Abstract

This paper describes a photometric survey for late M-dwarfs from COSMOS measures of R- and I-band UK Schmidt plates. The survey covers some 85 square degrees and includes about 500 M-stars within 100 pc. The luminosity function is sampled down to |$M_R\approx17(M_V\approx19)$| with good statistics to |$M_R\approx16.5$|⁠. The sample includes most of the coolest M-dwarfs known, and about 15 of the reddest stars have also been observed in the infrared, providing the first good statistics in this little-studied regime. In addition, spectra have been obtained for the six reddest stars, which have confirmed the low temperatures deduced from the photometry.

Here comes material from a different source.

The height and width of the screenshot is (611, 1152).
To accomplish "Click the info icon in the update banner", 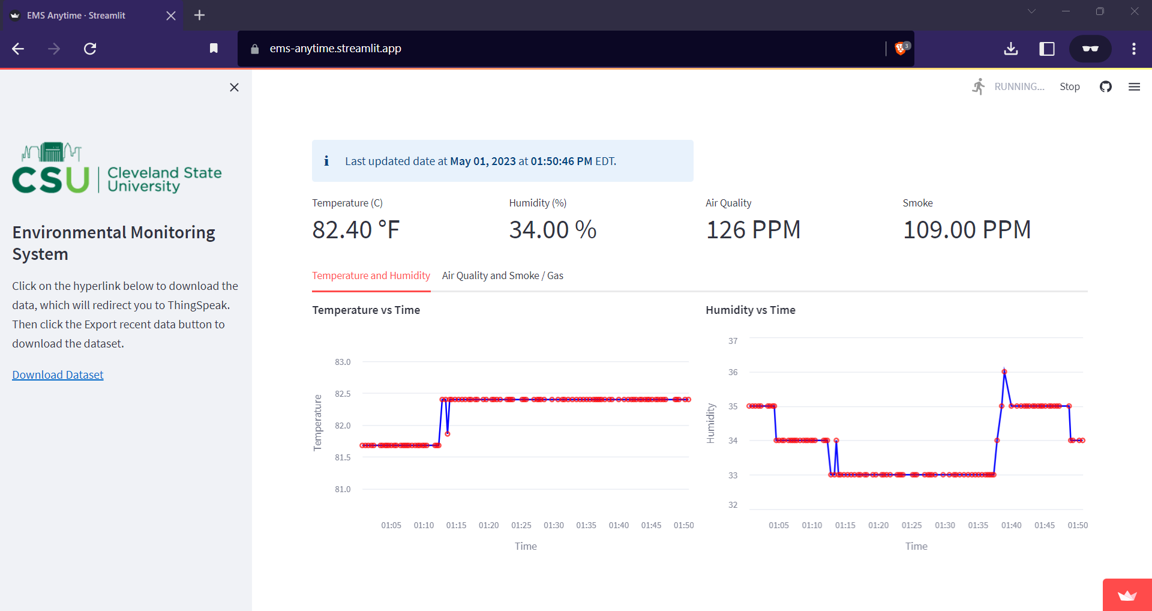I will pos(326,160).
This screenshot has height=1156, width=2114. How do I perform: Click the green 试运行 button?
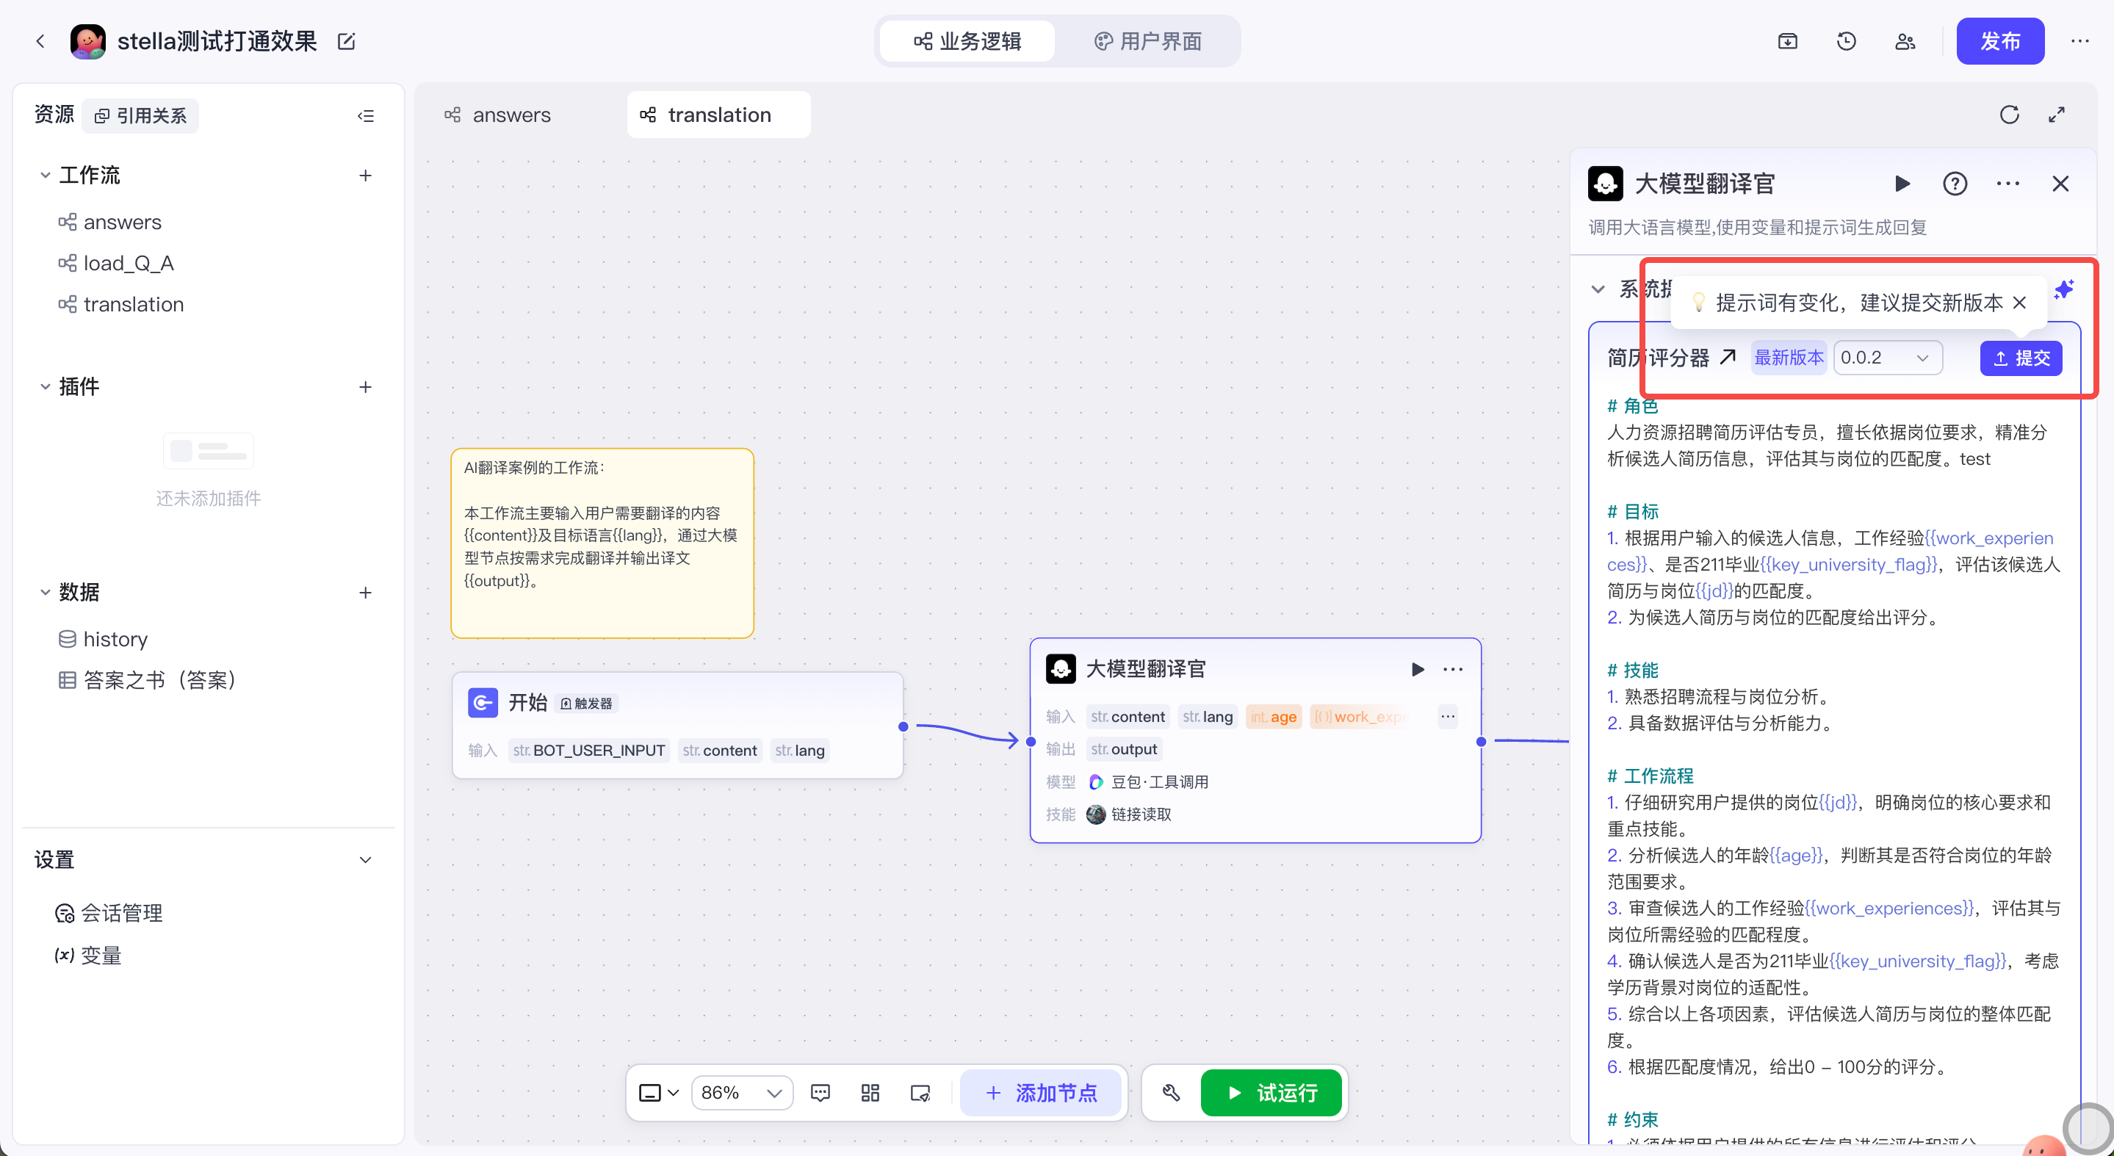tap(1270, 1093)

Proper motions for two-thirds of the sample stars have been measured and indicate that the reddest stars are younger than the sample as a whole. This conclusion is supported by evidence that they also have a smaller scale height. The observed luminosity function has been compared with theoretical functions from the literature. There are some puzzling discrepancies for the more luminous stars, but there is unambiguous evidence for a steadily rising mass function towards the sample limit and the observations suggest that the local missing mass is in the form of low luminosity stars. The evolutionary status of the low luminosity stars in the sample is examined in the light of two hypotheses. Either stars are on the hydrogen-burning main sequence which extends to much lower luminosities than has hitherto been believed; alternatively they are brown dwarfs in a degenerate cooling phase. The conclusion that the stars are young tends to support the hypothesis that the majority of the faint stars are brown dwarfs, but the situation is still far from clear.